Saying goodbye, letting go, is never easy, especially when you never actually get a chance to articulate the words. You get comfortable, settle into a belief that things are somehow immutable, a constant that has existed for as long as you can remember, and will continue to exist for as far into the future as you can see. But nothing exists in a stasis, frozen in amber and, like grains of sand running through your fingers, heedless of your wishes and desires, the world moves on as it is wont to do.

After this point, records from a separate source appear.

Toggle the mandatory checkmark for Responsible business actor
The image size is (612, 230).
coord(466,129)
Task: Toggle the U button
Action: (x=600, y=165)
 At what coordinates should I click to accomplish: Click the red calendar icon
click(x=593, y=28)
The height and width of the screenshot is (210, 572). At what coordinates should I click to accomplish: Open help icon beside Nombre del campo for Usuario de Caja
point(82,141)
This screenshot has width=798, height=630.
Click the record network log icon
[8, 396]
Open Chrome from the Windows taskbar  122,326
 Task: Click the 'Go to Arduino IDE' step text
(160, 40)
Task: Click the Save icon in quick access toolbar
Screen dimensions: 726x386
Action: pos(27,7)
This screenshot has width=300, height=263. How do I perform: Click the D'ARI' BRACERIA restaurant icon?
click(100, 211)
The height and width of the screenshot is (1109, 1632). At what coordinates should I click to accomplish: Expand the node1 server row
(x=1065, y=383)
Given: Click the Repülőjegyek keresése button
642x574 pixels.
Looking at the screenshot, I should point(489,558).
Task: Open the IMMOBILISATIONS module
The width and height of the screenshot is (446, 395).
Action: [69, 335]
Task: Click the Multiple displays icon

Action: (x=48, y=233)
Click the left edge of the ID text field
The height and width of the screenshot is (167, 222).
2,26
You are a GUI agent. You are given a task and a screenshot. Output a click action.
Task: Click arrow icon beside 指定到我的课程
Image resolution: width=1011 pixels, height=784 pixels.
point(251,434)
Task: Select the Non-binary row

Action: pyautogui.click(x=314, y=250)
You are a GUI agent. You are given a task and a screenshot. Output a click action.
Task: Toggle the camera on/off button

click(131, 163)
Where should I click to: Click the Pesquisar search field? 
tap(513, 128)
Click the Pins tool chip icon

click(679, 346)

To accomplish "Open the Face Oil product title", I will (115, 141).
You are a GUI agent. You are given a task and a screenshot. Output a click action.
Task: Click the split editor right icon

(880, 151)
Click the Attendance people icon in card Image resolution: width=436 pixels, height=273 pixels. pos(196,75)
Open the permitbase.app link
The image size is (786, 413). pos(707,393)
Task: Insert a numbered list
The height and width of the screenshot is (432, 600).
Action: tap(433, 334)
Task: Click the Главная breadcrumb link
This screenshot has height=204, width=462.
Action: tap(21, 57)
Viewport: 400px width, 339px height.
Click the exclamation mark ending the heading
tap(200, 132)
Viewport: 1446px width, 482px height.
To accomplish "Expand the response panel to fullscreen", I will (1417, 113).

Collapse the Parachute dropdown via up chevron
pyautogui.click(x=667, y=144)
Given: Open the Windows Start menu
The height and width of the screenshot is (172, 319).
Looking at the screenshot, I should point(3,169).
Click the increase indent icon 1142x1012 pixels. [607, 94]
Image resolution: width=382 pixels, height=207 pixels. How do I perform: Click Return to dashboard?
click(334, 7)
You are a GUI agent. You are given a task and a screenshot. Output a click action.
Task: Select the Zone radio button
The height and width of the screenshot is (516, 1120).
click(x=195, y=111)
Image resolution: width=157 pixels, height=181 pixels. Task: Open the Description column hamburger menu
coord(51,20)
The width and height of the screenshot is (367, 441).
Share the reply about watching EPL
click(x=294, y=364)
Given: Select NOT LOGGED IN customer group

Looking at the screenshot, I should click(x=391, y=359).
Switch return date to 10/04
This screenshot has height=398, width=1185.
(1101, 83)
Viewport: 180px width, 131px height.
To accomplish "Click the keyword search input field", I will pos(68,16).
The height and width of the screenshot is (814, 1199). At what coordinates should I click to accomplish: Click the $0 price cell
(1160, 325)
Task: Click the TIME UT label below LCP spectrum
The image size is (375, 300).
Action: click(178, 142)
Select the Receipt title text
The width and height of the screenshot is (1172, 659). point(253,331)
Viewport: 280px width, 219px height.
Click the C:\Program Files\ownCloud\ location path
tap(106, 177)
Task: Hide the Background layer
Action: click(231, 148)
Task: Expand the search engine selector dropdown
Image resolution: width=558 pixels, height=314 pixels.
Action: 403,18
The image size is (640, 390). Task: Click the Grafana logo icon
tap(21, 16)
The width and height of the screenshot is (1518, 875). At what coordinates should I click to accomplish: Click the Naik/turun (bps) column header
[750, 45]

Then you wake up one day and something, someone, is missing, slipped away like a shadow in the night, and your fingers close on empty air, the sands finally having run out. You grasp and fumble for ghosts and memories, for that illusion of a comfortable sameness, a sleep-walker stumbling blindly in a curiously unbearable lightness of being. Days, years, pass, and still a small, hollow space you can never fill persists, that void where the things left undone and unsaid inhabits the small corner of your soul you keep carefully hidden away.
All you can do is try and box that part of yourself away, meticulously build a wall, brick by brick, fool yourself into believing that part of you doesn't exist. Better to feel nothing than to taste the exquisite loss that lives behind that wall, for if you set that beast loose then you will have to confront no one but yourself. But, like a phantom limb, it haunts you, stalks your dreams, speaks to you in a quiet, undeniable voice in the small hours of the morning, forces you to bear witness to what was, what might have been, what will never be.
She was the first love, the last love, but so much more than that. Companion, lover, friend, she was magic. Refuge from the pain and loss and chaos that had somehow come to be what passed for life, she coud banish the darkness threatening to engulf you, could heal you with a touch of her hand or just a look. She held your heart in her hands, and she guarded it fiercely, standing as a bulwark against the rage and the hurt and the fear, leading you from the night into the day, banishing despair with the music of a pure soul. She was magic.
Some wounds should never be reopened, some wounds never heal. No matter how many layers of scar tissue get laid down, they just fester, as fresh as the day they were inflicted. They are reminders of who you were, who you might have been, and of what you are not. You can try and box them up, store them away, fool yourself into believing that you are a good man, that you have hd a good life. But you are just lying to yourself and to the ghosts, and you can't escape from the things left undone, unsaid. You can't even say goodbye, because you don't have the words.